I was in your shoes about a year ago, and I don't think you can just start trading and making money. I lost thousands before I found something that worked for me. What I did was I got a boring job, and I read news and kept stock charts running on a spare monitor all day. Eventually I learned how to make a bit of profit.

Now my trading winnings are paying for my master's degree :)

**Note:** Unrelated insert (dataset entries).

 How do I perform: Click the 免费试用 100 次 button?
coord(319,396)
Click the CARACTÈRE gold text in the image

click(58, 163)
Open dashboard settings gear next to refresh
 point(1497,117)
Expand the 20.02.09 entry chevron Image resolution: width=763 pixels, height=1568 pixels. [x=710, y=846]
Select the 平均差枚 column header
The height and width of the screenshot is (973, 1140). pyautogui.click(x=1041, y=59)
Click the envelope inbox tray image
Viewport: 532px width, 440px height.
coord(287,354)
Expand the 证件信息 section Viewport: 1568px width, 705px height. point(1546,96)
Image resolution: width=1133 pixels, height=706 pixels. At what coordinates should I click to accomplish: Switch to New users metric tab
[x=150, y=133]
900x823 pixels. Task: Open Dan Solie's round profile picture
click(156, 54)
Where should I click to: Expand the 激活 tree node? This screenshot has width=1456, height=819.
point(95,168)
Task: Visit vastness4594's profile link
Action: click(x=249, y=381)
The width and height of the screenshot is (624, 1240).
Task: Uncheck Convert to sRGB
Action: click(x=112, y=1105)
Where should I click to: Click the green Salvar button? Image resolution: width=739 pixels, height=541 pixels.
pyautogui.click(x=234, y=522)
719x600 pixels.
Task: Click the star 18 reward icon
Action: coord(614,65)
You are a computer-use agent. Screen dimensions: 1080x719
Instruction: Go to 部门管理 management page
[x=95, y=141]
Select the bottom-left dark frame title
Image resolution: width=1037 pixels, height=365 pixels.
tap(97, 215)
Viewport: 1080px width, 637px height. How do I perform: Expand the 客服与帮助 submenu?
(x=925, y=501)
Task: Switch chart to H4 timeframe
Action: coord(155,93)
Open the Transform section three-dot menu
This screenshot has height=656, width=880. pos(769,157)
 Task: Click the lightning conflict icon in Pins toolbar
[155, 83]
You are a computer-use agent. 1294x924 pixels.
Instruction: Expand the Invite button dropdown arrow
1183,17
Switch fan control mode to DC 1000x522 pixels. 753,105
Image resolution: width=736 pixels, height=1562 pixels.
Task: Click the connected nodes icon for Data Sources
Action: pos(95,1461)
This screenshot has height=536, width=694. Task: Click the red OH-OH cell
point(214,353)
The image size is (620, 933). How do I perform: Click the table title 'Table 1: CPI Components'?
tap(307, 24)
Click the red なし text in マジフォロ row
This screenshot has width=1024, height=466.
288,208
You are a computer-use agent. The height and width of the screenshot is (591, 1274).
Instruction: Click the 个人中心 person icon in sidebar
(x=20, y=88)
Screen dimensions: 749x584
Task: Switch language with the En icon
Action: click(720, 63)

Be aware that due to the negative atmosphere generally found on the internet, most people on this or any other forum will tell you that you will fail. Don't let that upset you.
 

Stargunner

Active member
127 19
I started with a £500 with IG after my 'intial drawdown'. I made money trading FTSE350 stocks based upon Alexander Elder's approach to trading trends. I held positions for about 1-5 days. I had tight stops that didn't risk more than £10, and didn't take a trade where my price target was less than £20 profit. It worked, I was fine with £1 per point. Now I'm a better trader, I obviously trade bigger, but £500 is a fine place to start with liquid stocks that are split appropriately (i.e. not silly US stocks like Google or Berkshire Hathaway).
 

elliot.baker.eb

Junior member
21 1
Hi Stargunner

Thanks for responding to my posts.

When you refer to liquid stocks, do you mean the benefit is that their price moves in small increments, so I can watch a trend steadily go 'my way', and even with tight stops be less likely to get stopped out? What other attributes do FTSE350 stocks have that make them good for this kind of entry-level system?

And when you say silly US stocks, do you mean that those particular stocks prices are so high that at £1/point any stop loss I could 'afford' would be far to close to the current price considering the actual value of the price fluctuations, in 'points'?

One of my current ideas that I am hoping to be able to make some spread bets on is that I really believe GoPro (NASDAQ:GPRO) is going to drop in price massively over the next few months, or when the next recession comes. As with my S&P500 post, I'd hope to get in on a trend lasting from weeks - months with that, although the price drop may be quite violent. We will see.
 

Solas0077

Active member
236 14
I started with a £500 with IG after my 'intial drawdown'. I made money trading FTSE350 stocks based upon Alexander Elder's approach to trading trends. I held positions for about 1-5 days. I had tight stops that didn't risk more than £10, and didn't take a trade where my price target was less than £20 profit. It worked, I was fine with £1 per point. Now I'm a better trader, I obviously trade bigger, but £500 is a fine place to start with liquid stocks that are split appropriately (i.e. not silly US stocks like Google or Berkshire Hathaway).

Google is the king of stocks. I wonder why you call it silly.
 

gerryg

Established member
900 7
Big circumspect plan, diverse features, great sources to pull out fundamental news. The only thing what rises most interest: do you really think that can adhere to every point described? Do your systemacy and orderliness will "cover" all these aspects?